Ende des Jahres wollen Sie eine neue Strategie vorstellen, an deren Arbeiten bereits im Frühjahr begonnen wurde. Hat Corona die ursprünglichen Pläne über den Haufen geworfen?
Nein, wir halten Wort. Am 8. Dezember werden wir unsere neue Mittelfriststrategie den Investoren vorstellen. Leichter ist es allerdings nicht geworden, einen Plan für die Zukunft zu entwerfen, denn niemand kann mit Gewissheit sagen, wie die Corona-Langfristeffekte genau ausfallen werden. Aber damit müssen eben auch wir leben.

Corona könnte dem Homeoffice in Deutschland zum Durchbruch verhelfen. Glauben Sie, dass auch die Munich-Re-Belegschaft künftig anders arbeiten wird?

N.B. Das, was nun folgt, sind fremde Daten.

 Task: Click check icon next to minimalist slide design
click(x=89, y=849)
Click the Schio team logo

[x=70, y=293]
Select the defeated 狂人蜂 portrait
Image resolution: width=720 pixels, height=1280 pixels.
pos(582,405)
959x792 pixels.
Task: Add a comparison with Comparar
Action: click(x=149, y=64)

Davon gehe ich fest aus. Im März und April haben wir zu fast 100 Prozent von zu Hause gearbeitet, noch immer sind mehr als zwei Drittel der Mitarbeiter am heimischen Arbeitsplatz. Auch nach Corona wird ein Teil der Belegschaft flexibler mal von daheim und mal im Büro arbeiten. Die persönlichen Arbeitsplätze und die gesamte Bürowelt werden sich entsprechend anpassen. Für uns ist das keine Einsparmaßnahme, sondern eine Frage der Weiterentwicklung unserer Arbeitskultur. Ich selbst gehe mit gutem Beispiel voran und arbeite tageweise immer wieder auch mal aus meinem Homeoffice – obwohl ich mich dazu manchmal zwingen muss. Aber ich will unterstreichen, dass Arbeit von zu Hause gleichwertig sein kann.

Herr Wenning, vielen Dank für das Interview.